**Task**
Would you please copy the part of the material below that opens with the line containing "You are a GUI" and closes with the line containing "bounty program (111, 1280)"? Copy it exactly, and only it.

**Supplied material**
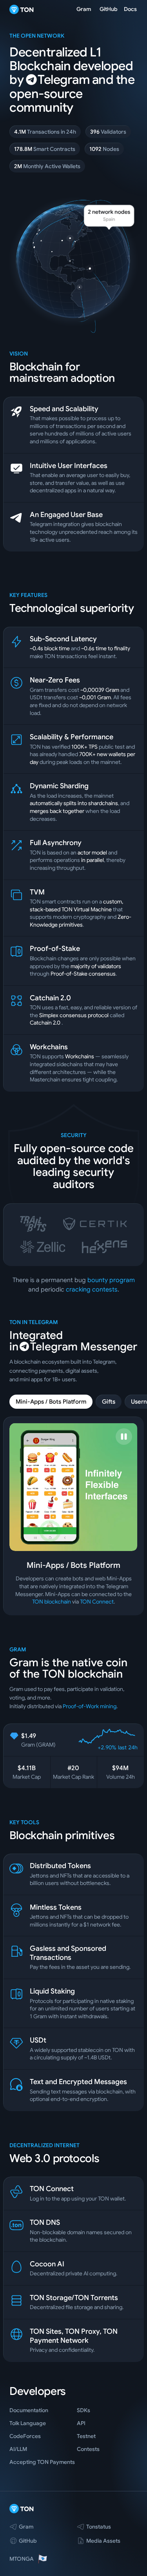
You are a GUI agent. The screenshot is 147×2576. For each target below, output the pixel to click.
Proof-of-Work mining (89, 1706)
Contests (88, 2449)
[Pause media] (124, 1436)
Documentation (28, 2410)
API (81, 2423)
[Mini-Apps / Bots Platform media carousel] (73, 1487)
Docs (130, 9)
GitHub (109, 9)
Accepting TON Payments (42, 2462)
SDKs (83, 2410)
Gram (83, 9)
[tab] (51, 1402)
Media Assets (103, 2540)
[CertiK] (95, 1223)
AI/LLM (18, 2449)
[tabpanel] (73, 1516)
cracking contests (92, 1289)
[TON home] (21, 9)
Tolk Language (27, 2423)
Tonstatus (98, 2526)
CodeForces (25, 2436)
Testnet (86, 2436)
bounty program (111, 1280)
* * *
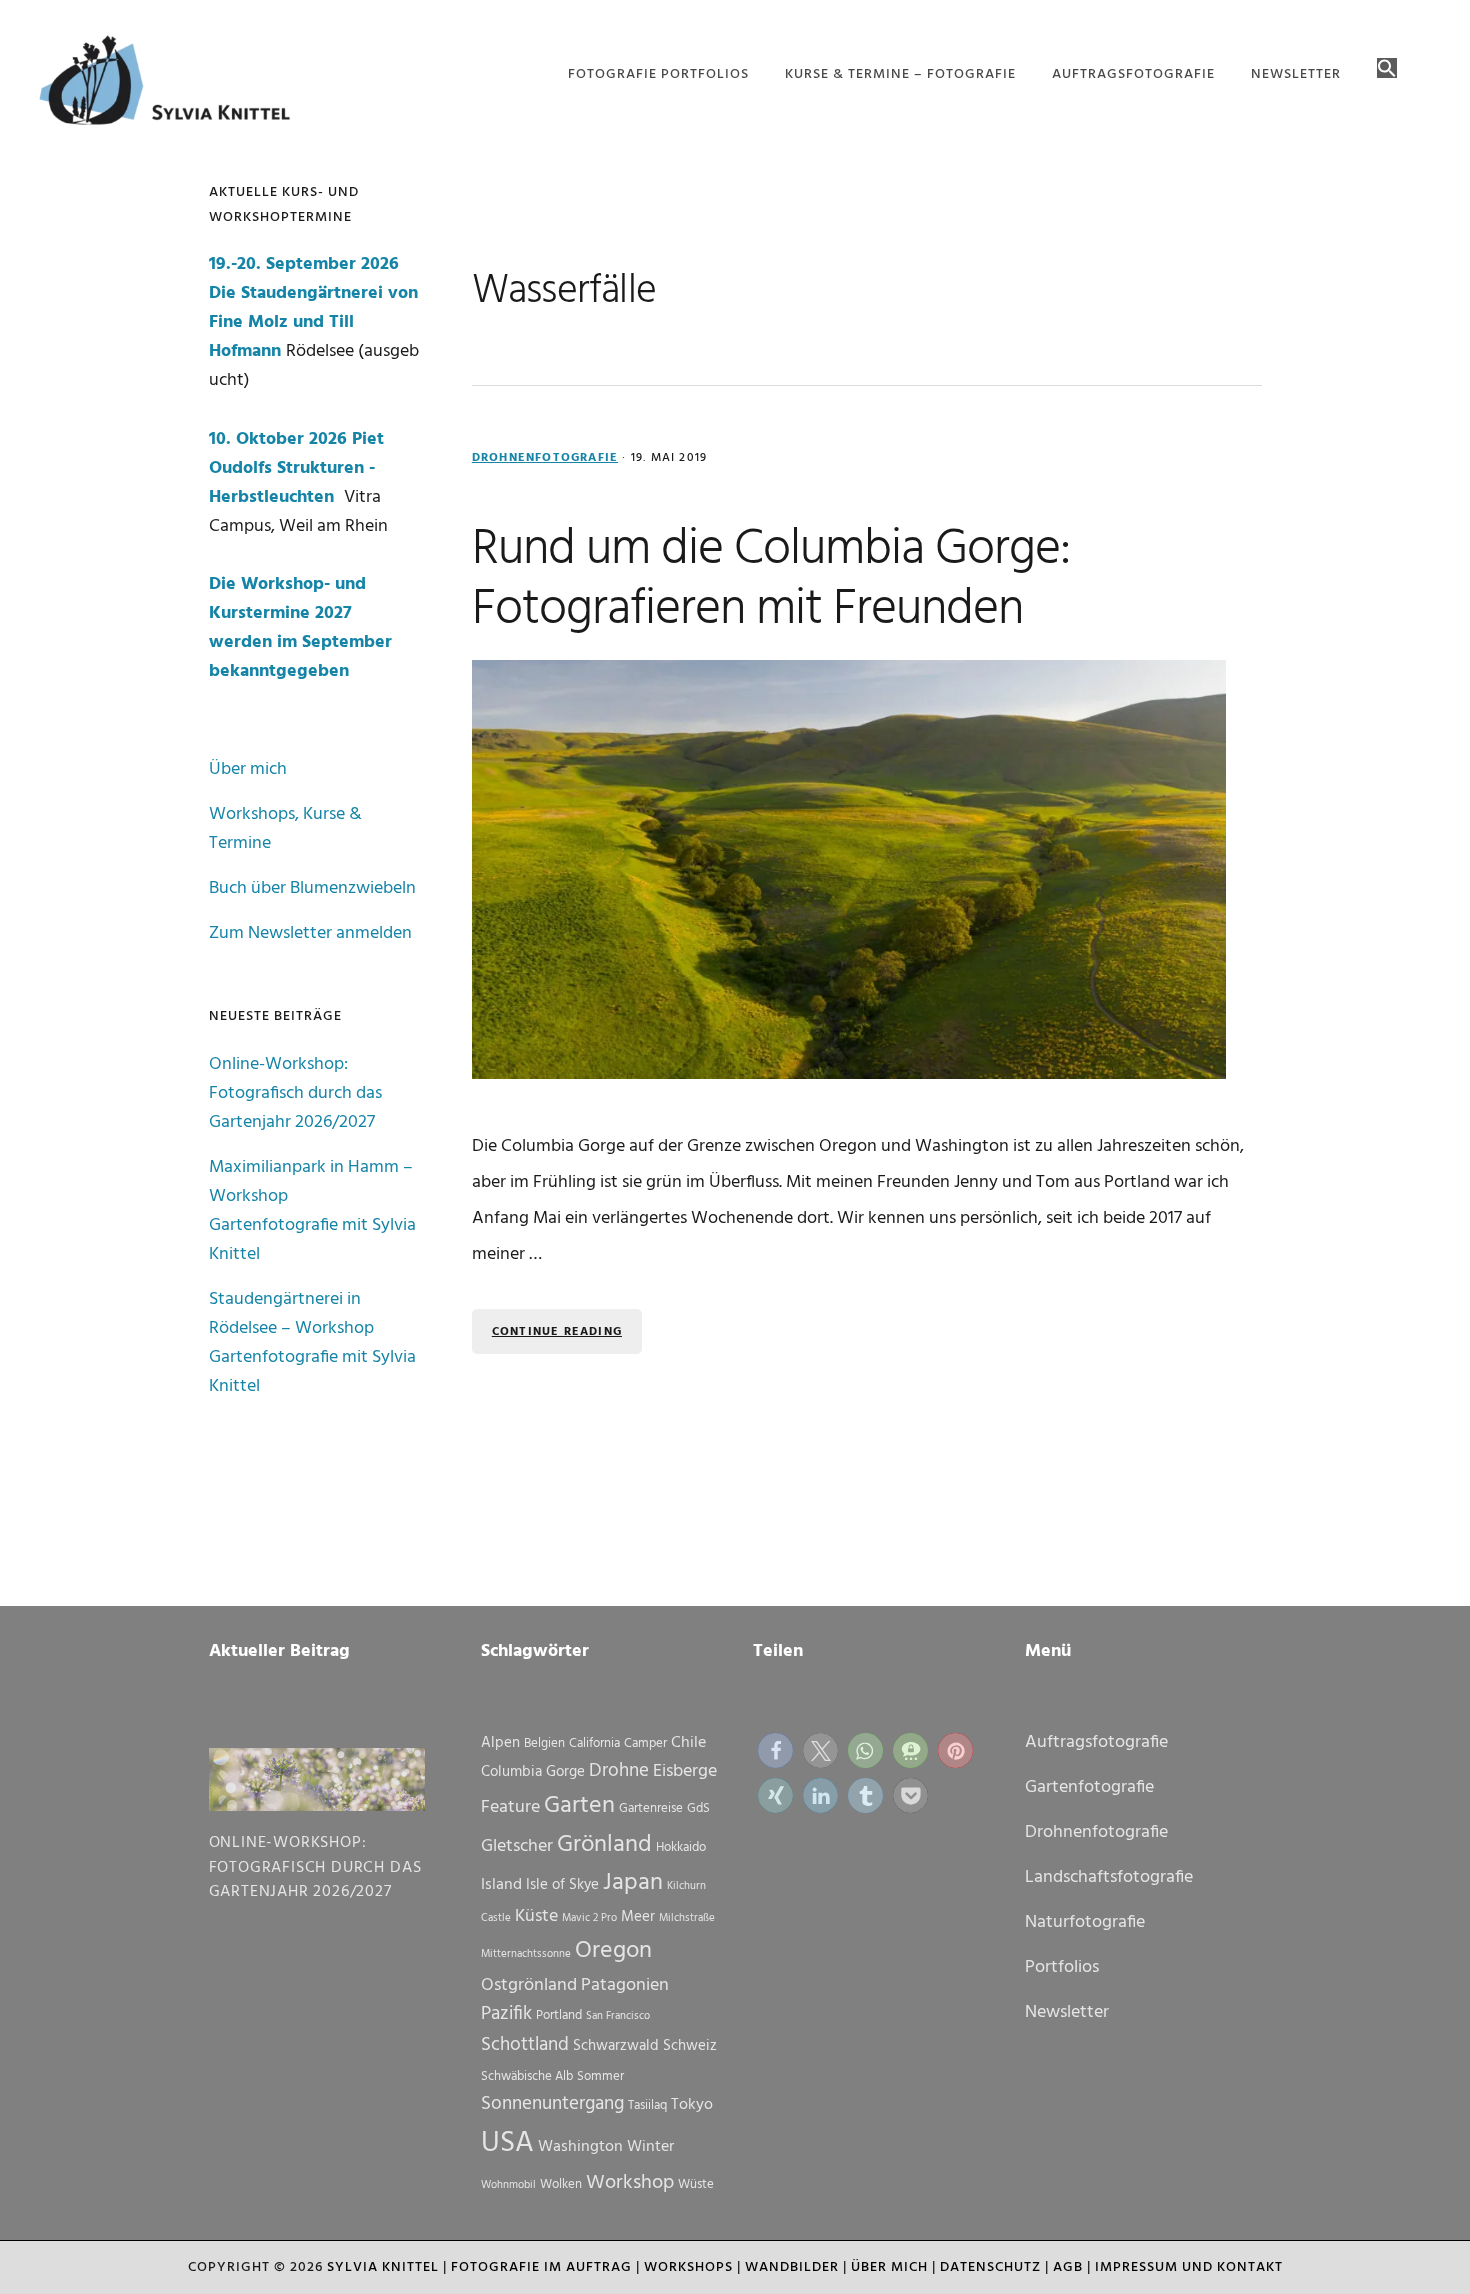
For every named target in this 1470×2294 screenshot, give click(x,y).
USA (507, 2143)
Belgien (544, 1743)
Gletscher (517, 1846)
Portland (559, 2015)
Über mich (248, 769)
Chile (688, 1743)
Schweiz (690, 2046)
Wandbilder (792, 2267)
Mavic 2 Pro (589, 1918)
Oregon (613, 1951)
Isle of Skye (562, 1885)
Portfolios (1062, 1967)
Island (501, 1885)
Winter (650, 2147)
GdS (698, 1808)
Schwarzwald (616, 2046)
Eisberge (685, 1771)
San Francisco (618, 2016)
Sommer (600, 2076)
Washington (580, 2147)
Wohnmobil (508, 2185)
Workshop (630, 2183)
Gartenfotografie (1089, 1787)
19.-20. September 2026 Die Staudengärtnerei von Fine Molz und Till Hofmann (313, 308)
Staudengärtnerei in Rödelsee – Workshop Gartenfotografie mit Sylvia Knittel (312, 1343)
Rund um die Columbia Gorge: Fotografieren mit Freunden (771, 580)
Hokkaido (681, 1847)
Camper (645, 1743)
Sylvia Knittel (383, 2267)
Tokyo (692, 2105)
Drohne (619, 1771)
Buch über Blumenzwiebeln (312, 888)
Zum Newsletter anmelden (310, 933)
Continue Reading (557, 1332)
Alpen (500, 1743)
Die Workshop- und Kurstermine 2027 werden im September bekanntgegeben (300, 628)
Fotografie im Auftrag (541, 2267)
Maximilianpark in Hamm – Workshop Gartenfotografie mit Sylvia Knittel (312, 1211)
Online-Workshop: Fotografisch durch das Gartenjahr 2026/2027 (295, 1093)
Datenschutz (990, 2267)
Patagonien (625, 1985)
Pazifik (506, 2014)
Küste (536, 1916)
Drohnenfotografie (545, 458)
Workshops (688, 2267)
--
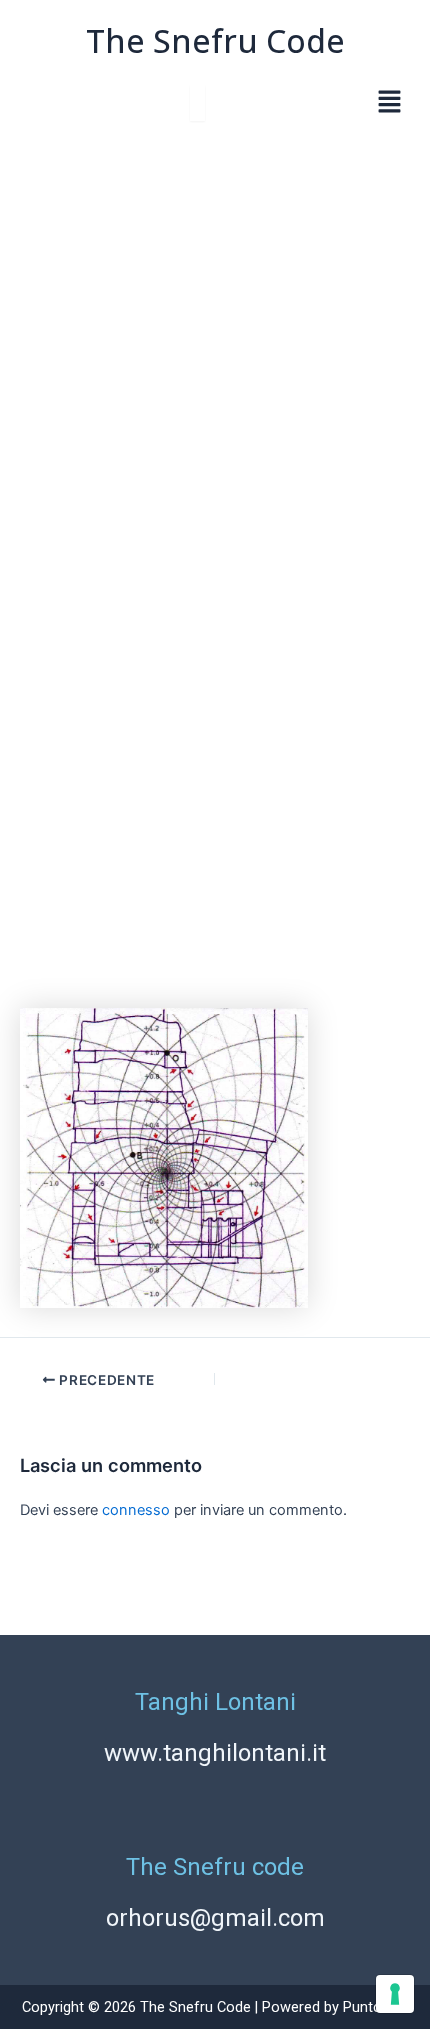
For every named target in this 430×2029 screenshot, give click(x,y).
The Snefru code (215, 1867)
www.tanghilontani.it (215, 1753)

**Output**
You are a GUI agent. The screenshot is 147×2576. For each target below, output the pixel to click.
Proof-of-Work mining (89, 1706)
Contests (88, 2449)
[Pause media] (124, 1436)
Documentation (28, 2410)
API (81, 2423)
[Mini-Apps / Bots Platform media carousel] (73, 1487)
Docs (130, 9)
GitHub (109, 9)
Accepting TON Payments (42, 2462)
SDKs (83, 2410)
Gram (83, 9)
[tab] (51, 1402)
Media Assets (103, 2540)
[CertiK] (95, 1223)
AI/LLM (18, 2449)
[tabpanel] (73, 1516)
cracking contests (92, 1289)
[TON home] (21, 9)
Tolk Language (27, 2423)
Tonstatus (98, 2526)
CodeForces (25, 2436)
Testnet (86, 2436)
bounty program (111, 1280)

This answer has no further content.